The new 116th Congress barely started its work as one of its newest members, Ms. Alexandria Ocasio-Cortez, submitted the resolution for a Green New Deal (GND). The choice of the name for the resolution was certainly not accidental. It has important historical references and allusions. By connecting the new initiative with the greatest success of the Democratic Party in the past, the Democrats clearly emphasize the significance they attribute to this proposal. The support that most Democratic hopefuls have expressed for GND indicates that this issue will play a very important role in the next presidential election, particularly in view of the fact that President Trump barely mentioned climate change in his state of the union address.

GND is an ambitious project. It plans to eliminate the US carbon footprint by 2030. America will become one hundred percent (from the current ten percent) reliant on renewable energy (wind and solar), upgrade infrastructure to achieve maximum possible energy efficiency and reduce gas emissions from industry and agriculture. But that’s not all. As the resolution shows, the Democrats want to use climate change as an issue that will mobilize America’s resources to address a variety of problems that it faces today: from poverty and the erosion of the middle class to economic stagnation, racial inequities and oppression, and even to ending wildfires. One gets a sense that GND is the solution to all our problems.

Even before the submission of the plan, critics voiced concerns that went beyond the usual partisan sniping. Perhaps the most important concern is about the resources required to implement this plan. Many ask where the planners will get the money required for covering the enormous cost of this plan. So far there has been no clear answer to this question. The Democrats have only indicated their intention to tax the wealthy 1 percent of the population at the rate of 70 percent and use this money to pursue GND. However, critics have expressed doubts that money provided through this tax will be sufficient. Many also have reservations about the overall impact of GND on the economy. What will be the overall impact of the plan on America’s traditional industries that use fossil fuel? How will the elimination or curtailment of these industries affect the wellbeing of common Americans?

The released version of GND appears to be reductive.
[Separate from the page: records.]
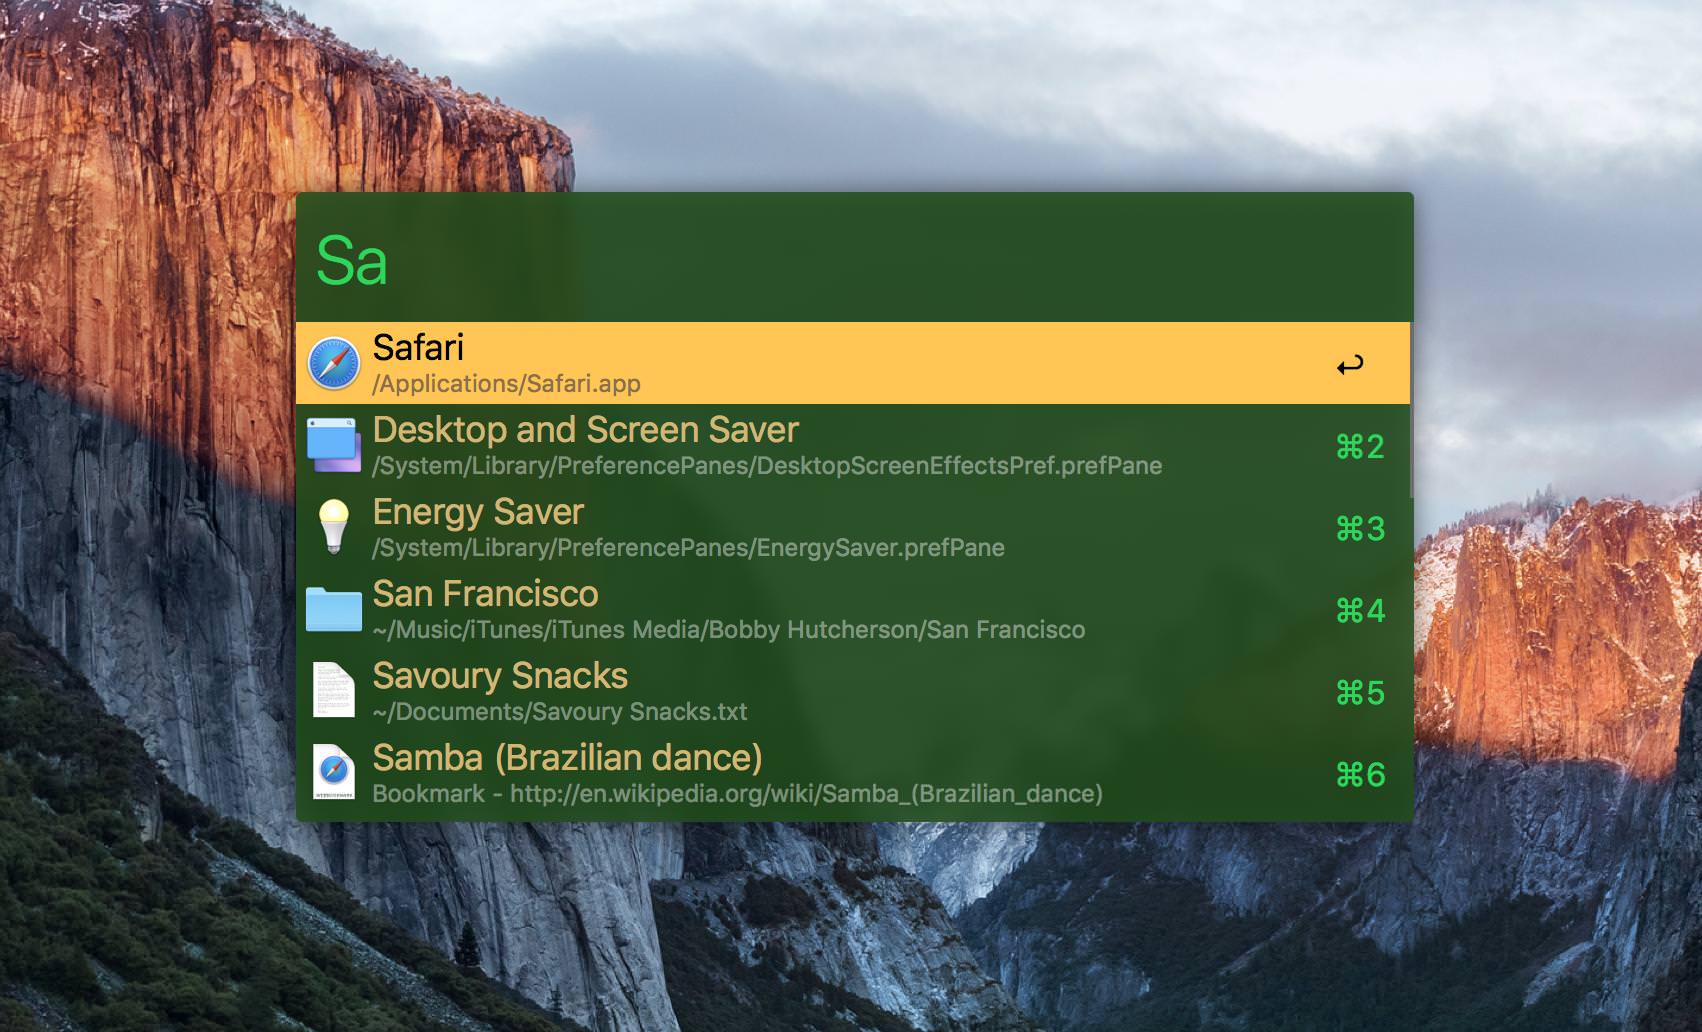Click the Energy Saver light bulb icon
The height and width of the screenshot is (1032, 1702).
[333, 527]
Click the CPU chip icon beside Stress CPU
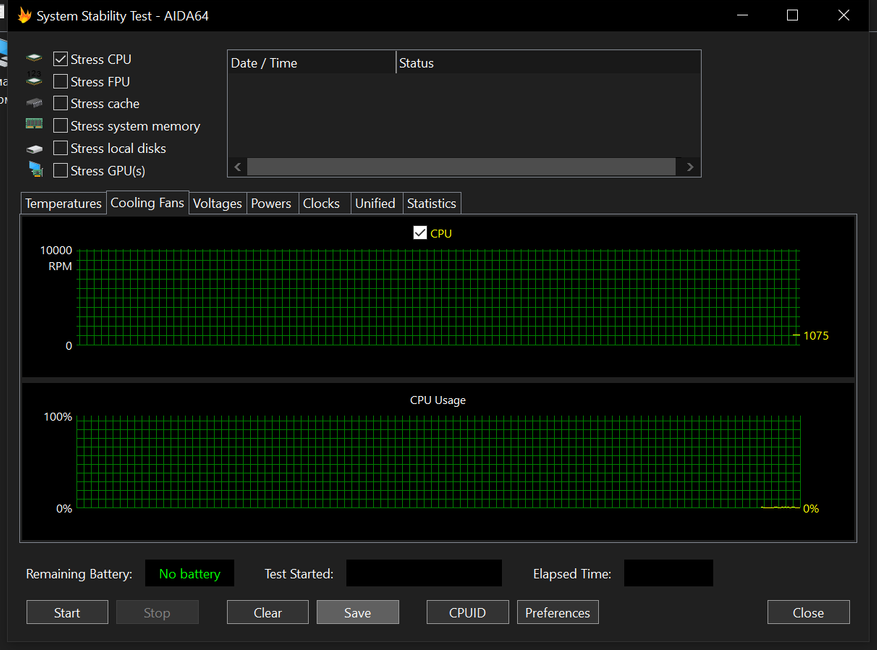This screenshot has width=877, height=650. click(35, 59)
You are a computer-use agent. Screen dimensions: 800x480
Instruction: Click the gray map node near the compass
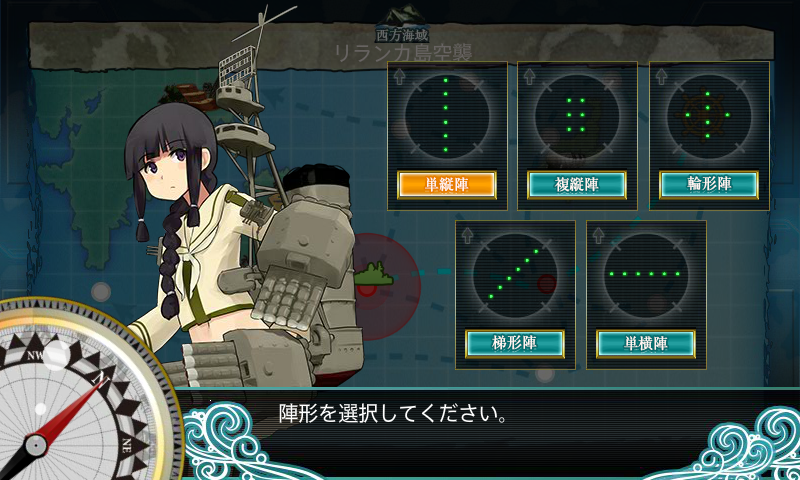click(101, 292)
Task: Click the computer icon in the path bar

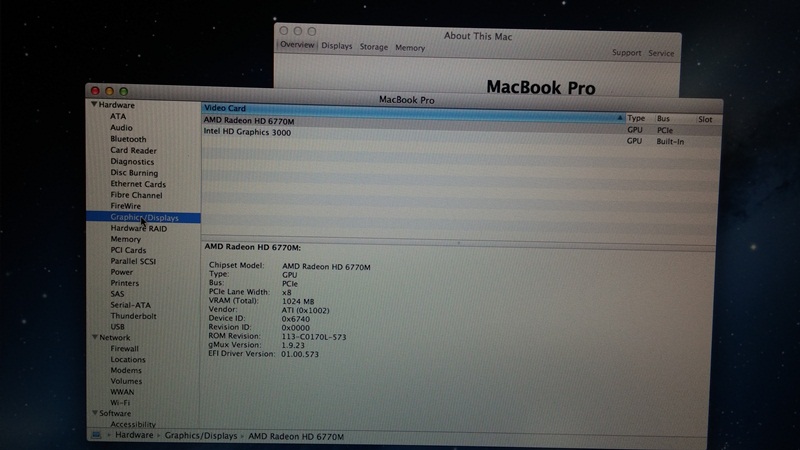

The plan uses one single issue—the climate change—as a way of mobilizing economic resources and generating enthusiasm that will stimulate the economy and will help solve other problems we currently face. Such a reductive approach is reminiscent of a trickle-down mentality that singles out one issue for addressing a host of other problems. It underestimates the entangled complexity of economic systems. GND displays more than a tinge of technological determinism with its unbounded belief in scientific and technological progress as a panacea for all our ills.

GND also indicates a lack of awareness of other approaches in dealing with environmental degradation. Most theoretical approaches toward environmental problems have roots in one of the most fundamental laws of nature: the Second Law of Thermodynamics. According to this law, the production of entropy in closed dynamic systems will always be more than zero. A finite environmental system, such as the planet Earth, has limited capacity to sustain the demand in resources and sinks. In other words, there is a limit to how much production and consumption we can have, and this limit determines the maximal size of the population that Earth can support. Many environmentalists point to population growth as one of the major factors that cause environmental degradation. People need housing, food, and other means of sustenance; many of them want a better life, which often means more consumption that can add to the already huge amounts of human waste choking natural sinks.

Several approaches embrace the idea of setting limits to production, consumption, and population growth. Steady state economics and de-growth are probably the two best known among them. The former believe that we should maintain our production at a constant level and make sure that we never exceed it. The latter believe that even our current levels of production and consumption are unsustainable and must be decreased. Obviously, in both cases, the size of the population should either remain constant or even go down. One does not have to agree with these approaches but they raise important issues that deserve attention, even if one disagrees with their proposed solutions.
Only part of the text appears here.